— Start Provided text —
# sinking concrete porch



## pisbouts (Oct 24, 2011)

My front porch is the width of my house (appx 20'), 5' deep and 2' high. It has 2 brick pillars for a small roof attached to the house. The front-right corner has been sinking due to the weight of the porch, slope of my property and moist soil being close to a lake. The house is over 100 years old so although there is some settling of the house, it does not appear to be due to the porch. Hairline cracks between the porch and the house are all along, but does not seem too deep yet. The only real problem appears to be the right side, where the sinking is occuring. The cracks are deeper between the porch and the house on this side, and from that point to the right brick column is an obvious slope. Likewise, the front left to right clearly slopes. Eventually, I want to tear this all out, but do not have the financial means to do so. I was wondering if it'd be best to fracture the connection between the house and the porch on the right side, so that further sinking will not pull the house along with it, or if further sinking would naturally separate it. The roof has a much more obvious gap from the house, enough on the right hand side to put your hand through the gap. Is there something immediate I should address here besides paying thousands to have the whole thing torn up?


----------



## joecaption (Nov 30, 2011)

A 2' tall porch?
Post some pictures.


----------



## pisbouts (Oct 24, 2011)

Sorry I meant slab was 2'. Here are pics


----------



## Mort (Nov 26, 2008)

So you're tearing out everything on the front of the house, including the brickwork and overhang? If that's all, just rent a jackhammer and a big sledgehammer and go to town. It shouldn't need to cost thousands to rip it out. And besides, demolition is fun.
— End Provided text —
— Start Information provided —
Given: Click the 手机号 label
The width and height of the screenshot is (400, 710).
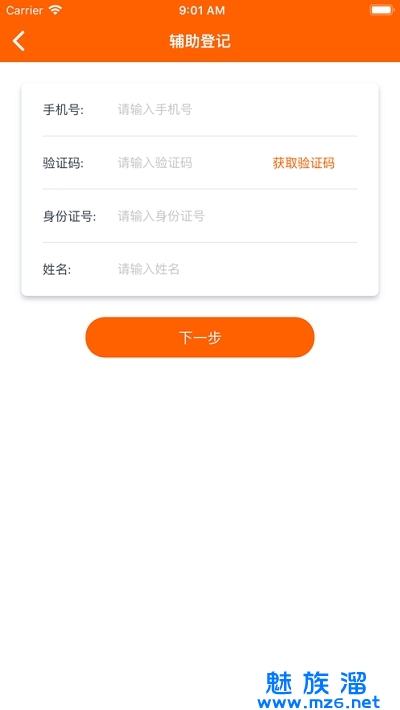Looking at the screenshot, I should (63, 110).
— End Information provided —
* **List of tasks**:
**a)** In the sinking concrete porch thread, which corner of the porch has been sinking?
**b)** Write the next part of the sinking concrete porch thread, picking up after its final post.

* **Answers by task**:
**a)** The front-right corner.

**b)**
After that's all done, just get $100 or so worth of PT boards and build something temporary until you can put up something that looks better. Its either that, or watch it fall down on someone.


----------



## Sherri Kincaid (Oct 5, 2012)

*Please help me,*

 I 2 have the same problem. But I do not want to tear it all of , is there any way it can be fix.. My porch has 3 brick pillars. Our right corner ( if looking at the house from the front). Is sinking. What I see is at the top of the pillar it has moved about 2" out. This is setting on a part of the concrete porch were there is a cut thur it the slab of concrete is about 2' wide and 6'to 7' deep.. So that makes the pillar sitting on the front corner of the 2' wide part..forgot to tell you. The porch has brick walls about 2' or so high that makes the walls around the porch.. With that side that means the pillar is sitting on top of that wall.. So the brick has cracked at the mortar and pulling away with the pillar.. So if you can Help.. Thank you so much..


----------



## Canarywood1 (May 5, 2012)

It looks like you have a serious problem on your hands,i would have a structual engineer look at it,and give you your options for a fix.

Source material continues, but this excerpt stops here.